We do have a principle, don’t we in this country, innocent until proven guilty. That applies to a whole range of different circumstances.
Labour restates call for Zahawi to resign, or be sacked
David Lammy, the shadow foreign secretary, was Labour’s representative on the morning broadcast shows. He restated the party’s call for Nadhim Zahawi to be sacked. He told Sky News:
When you’ve been chancellor of the exchequer and you said you’ve been careless despite the fact that offshore trusts have been set up in Gibraltar, I’m sorry you really ought to resign or be sacked.
He also criticised the government for letting this drag on.
What we’ve seen time and time again over the last 13 years is that when they’ve done wrong, government ministers remain in office, they hold on.
It goes on and on for days, dominates the news when we should be dealing with far more serious issues and I’m afraid we’re here again.
Nadhim Zahawi under fresh pressure to quit as senior Tory says he should ‘stand aside’
Good morning. Ever since it won plaudits for its coverage of the demise of the Liz Truss administration, some Westminster insiders have taken the view that the news organisation providing the most incisive and astute coverage of British politics (apart from the Guardian, of course) is the Daily Star. And this morning it has delivered its verdict on Nadhim Zahawi – not lettuce, but toast.
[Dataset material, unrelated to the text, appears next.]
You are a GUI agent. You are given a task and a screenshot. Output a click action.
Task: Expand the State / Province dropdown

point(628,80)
It is hard to disagree. Last night Caroline Nokes, a former minister who now chairs the women and equalities committee, became the first Tory MP to call for Zahawi to “stand aside” from his job as Conservative party chair while his tax affairs are being investigated by the No 10 ethics adviser.
This morning Chris Philp, the policing minister, was doing a media round on behalf of the government, and it was two hours of his life that he will probably be keen to forget.
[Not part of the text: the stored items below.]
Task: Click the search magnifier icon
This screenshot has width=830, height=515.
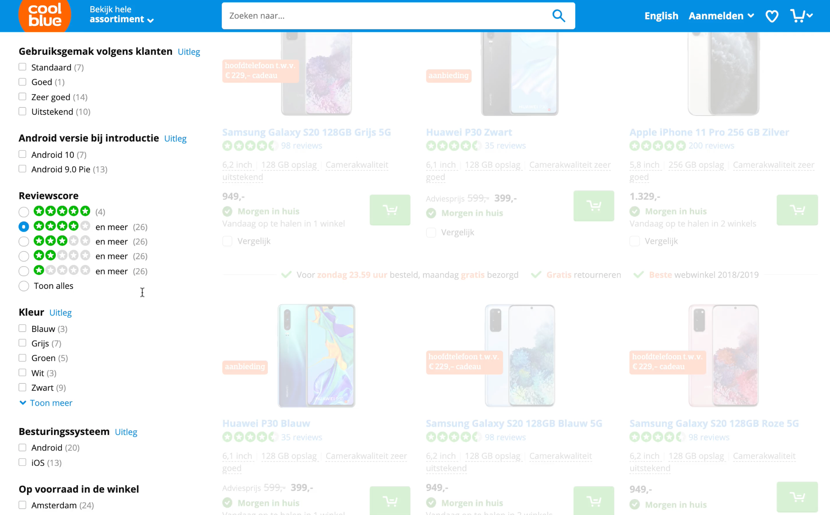Action: [558, 16]
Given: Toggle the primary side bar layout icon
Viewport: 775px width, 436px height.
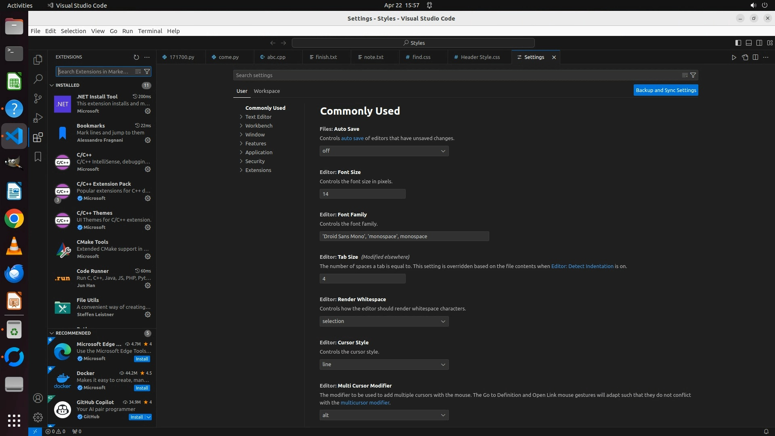Looking at the screenshot, I should (x=738, y=43).
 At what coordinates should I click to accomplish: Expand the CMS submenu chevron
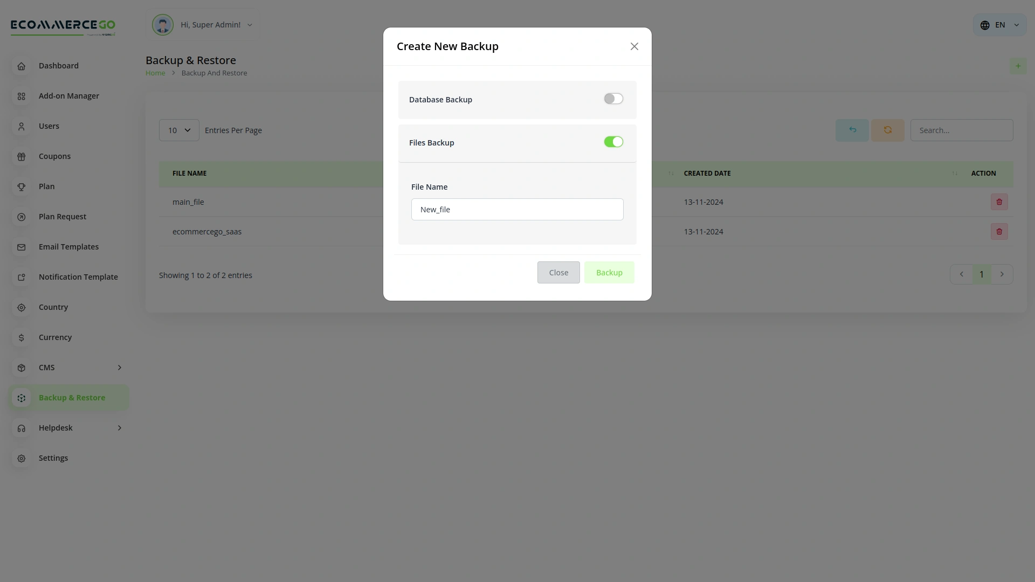pos(120,368)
Philp defended Rishi Sunak, arguing that the PM deserved credit for ordering an investigation into what happened. But he did not try to defend Zahawi, repeatedly saying that he did not know the full facts about Zahawi’s tax arrangements.
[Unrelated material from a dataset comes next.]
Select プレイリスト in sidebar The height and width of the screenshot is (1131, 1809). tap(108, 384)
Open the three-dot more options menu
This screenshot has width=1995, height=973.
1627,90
On the Today programme Mishal Husain, the presenter, put it to him that Zahawi has admitted being careless with his tax affairs and that the government’s own website says that “carelessness” with tax affairs can be likened to the “longstanding concept in the general law of negligence”.
Asked whether Sunak found it acceptable for a cabinet minster to be “negligent in their tax affairs”, Philp told the programme:
We’ve got this word ‘careless’ that has been put into the public domain.
We don’t know exactly what it was that that carelessness represents.”
After further questions, the minister added:
You’re effectively inviting me to speculate on exactly what happened.
I don’t know exactly what happened, I don’t know what form that carelessness took and nor probably does anybody else apart from HMRC and Mr Zahawi. So let’s find out the facts.
As my colleague Peter Walker points out, this argument is rather feeble.
Here is the agenda for the day.
10am: Dr Adrian Boyle, president, Royal College of Emergency Medicine, gives evidence to the Commons health committee about the situation in A&E departments. At 10.45am three NHS England executives, Chris Hopson, the chief strategy officer, Prof Julian Redhead, national clinical director for urgent and emergency care, and Dr Vin Diwakar, medical director national transformation and medical directorates, give evidence.
11.30am: Downing Street holds a lobby briefing.
11.30am: Steve Barclay, the health secretary, takes questions in the Commons.
12pm: David Lammy, the shadow foreign secretary, gives a speech at Chatham House.
After 12.30pm: The Conservative MP Bob Seely introduces a 10-minute rule bill to tackle Slapps (strategic lawsuits against public participation).